Your instructions ->
Write out every line below that contains "folder".

Given entries ->

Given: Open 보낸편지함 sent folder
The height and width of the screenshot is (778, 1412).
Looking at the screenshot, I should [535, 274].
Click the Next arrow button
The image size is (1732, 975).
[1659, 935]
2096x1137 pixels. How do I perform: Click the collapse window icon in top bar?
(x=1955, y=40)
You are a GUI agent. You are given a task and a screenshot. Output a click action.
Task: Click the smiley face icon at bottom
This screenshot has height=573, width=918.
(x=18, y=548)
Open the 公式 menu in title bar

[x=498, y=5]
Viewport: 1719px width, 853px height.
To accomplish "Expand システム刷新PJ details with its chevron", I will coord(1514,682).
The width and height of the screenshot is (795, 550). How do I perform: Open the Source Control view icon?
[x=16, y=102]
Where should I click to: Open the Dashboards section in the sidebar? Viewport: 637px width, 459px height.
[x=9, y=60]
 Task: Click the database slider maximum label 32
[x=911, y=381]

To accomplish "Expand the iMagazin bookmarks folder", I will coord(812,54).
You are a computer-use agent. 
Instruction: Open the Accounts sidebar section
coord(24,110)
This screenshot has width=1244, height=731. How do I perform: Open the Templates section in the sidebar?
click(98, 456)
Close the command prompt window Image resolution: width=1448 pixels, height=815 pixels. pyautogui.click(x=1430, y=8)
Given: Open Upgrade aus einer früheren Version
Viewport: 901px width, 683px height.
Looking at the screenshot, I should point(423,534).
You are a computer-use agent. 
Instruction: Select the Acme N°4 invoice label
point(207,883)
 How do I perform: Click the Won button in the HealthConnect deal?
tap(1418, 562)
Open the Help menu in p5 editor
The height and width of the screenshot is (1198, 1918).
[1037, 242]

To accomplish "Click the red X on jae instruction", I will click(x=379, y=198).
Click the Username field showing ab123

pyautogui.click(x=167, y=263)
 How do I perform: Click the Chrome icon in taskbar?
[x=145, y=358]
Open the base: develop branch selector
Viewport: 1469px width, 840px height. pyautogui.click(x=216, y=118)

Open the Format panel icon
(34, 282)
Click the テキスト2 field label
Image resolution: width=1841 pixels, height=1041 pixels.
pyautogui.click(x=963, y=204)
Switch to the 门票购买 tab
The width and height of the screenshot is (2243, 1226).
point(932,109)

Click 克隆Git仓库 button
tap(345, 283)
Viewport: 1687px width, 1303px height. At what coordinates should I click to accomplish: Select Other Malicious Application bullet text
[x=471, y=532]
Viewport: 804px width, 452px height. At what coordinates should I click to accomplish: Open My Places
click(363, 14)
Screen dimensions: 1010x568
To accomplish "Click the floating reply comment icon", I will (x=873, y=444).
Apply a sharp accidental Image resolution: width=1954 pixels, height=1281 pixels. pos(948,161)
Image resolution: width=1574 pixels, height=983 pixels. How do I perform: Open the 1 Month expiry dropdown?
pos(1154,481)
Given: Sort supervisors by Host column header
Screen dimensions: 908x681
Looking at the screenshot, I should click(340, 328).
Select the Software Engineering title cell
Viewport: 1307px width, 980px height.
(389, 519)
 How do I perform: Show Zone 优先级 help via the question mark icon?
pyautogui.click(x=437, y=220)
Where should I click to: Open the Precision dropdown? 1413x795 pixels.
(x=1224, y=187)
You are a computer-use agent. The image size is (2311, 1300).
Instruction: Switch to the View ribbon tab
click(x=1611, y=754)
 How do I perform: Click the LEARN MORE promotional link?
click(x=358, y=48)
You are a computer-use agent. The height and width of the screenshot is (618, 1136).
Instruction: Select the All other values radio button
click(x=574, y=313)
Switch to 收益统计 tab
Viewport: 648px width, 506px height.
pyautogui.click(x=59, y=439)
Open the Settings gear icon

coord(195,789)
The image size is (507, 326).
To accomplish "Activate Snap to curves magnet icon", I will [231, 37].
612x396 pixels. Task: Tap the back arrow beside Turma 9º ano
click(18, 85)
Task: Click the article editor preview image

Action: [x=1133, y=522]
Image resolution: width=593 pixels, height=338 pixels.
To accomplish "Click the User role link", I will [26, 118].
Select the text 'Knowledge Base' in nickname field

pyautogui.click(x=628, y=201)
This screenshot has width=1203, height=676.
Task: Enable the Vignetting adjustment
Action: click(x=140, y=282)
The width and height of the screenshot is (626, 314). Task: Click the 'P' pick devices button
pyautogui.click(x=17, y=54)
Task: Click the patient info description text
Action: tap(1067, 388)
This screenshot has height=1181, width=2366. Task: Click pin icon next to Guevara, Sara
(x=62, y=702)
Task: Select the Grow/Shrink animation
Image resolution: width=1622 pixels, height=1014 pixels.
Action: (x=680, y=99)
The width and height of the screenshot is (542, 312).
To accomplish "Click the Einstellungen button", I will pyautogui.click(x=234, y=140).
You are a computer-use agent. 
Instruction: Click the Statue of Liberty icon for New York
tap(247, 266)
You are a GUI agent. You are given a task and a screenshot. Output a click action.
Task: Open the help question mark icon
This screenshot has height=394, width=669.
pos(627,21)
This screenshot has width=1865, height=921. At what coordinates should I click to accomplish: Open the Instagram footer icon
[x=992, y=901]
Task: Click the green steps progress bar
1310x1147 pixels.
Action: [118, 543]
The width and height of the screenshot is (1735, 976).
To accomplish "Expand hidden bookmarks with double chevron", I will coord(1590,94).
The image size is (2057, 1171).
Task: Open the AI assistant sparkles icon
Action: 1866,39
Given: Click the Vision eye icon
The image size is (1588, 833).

Output ->
Given: Open 보낸편지함 sent folder
To accomplish "Expand the iMagazin bookmarks folder", I will coord(812,54).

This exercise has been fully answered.